Spam from myself?

[SamVilde]

How did I get a spam message from my own account? It contains a zip file (document2.zip). Scary or normal?

[janusz]

Scary. DO NOT OPEN.

Expanded: it is, unfortunately, trivial to forge the sender address in email. A .zip file in an unexpected message from an unknown source (you didn't actually send it to yourself, did you?) usually contains a virus or another very undesirable contents. Sending it as a zip makes automatic malware detection more difficult

[unlocktheinbox]

Look at the Headers of the Email and find the "Received:" line - Most likely it has a different email server and IP then they one you send from. That's where DMARC comes in.

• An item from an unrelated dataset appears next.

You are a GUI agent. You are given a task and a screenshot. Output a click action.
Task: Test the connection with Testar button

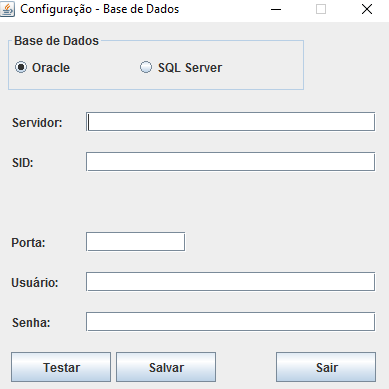(x=61, y=367)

If it's the same as the one you send from, then you might have an open relay.

[somdcomputerguy]

I was browsing thru my spam folder last night, and I saw a similar message (with that file, Document2.zip, attached). I looked at the raw message and the originating IP was in Mexico (and I have never been there..). It did appear to come from a Fastmail mail server though. I did intend to report the message, but I forgot. I will now probably, even though Fastmail's spam engine did catch it..

- Bruce

edit: I looked over the headers again, and I most probably mistakingly concluded the message to come from another Fastmail account.

[SamVilde]

See - I was wondering. I used to be able to view the full headers, and now I cannot. Why is that? When clicking "more details" I just get the sent from address, which is supposedly myself (#1 no I did not send this to myself, and #2 it's an alias I use for almost nothing!!)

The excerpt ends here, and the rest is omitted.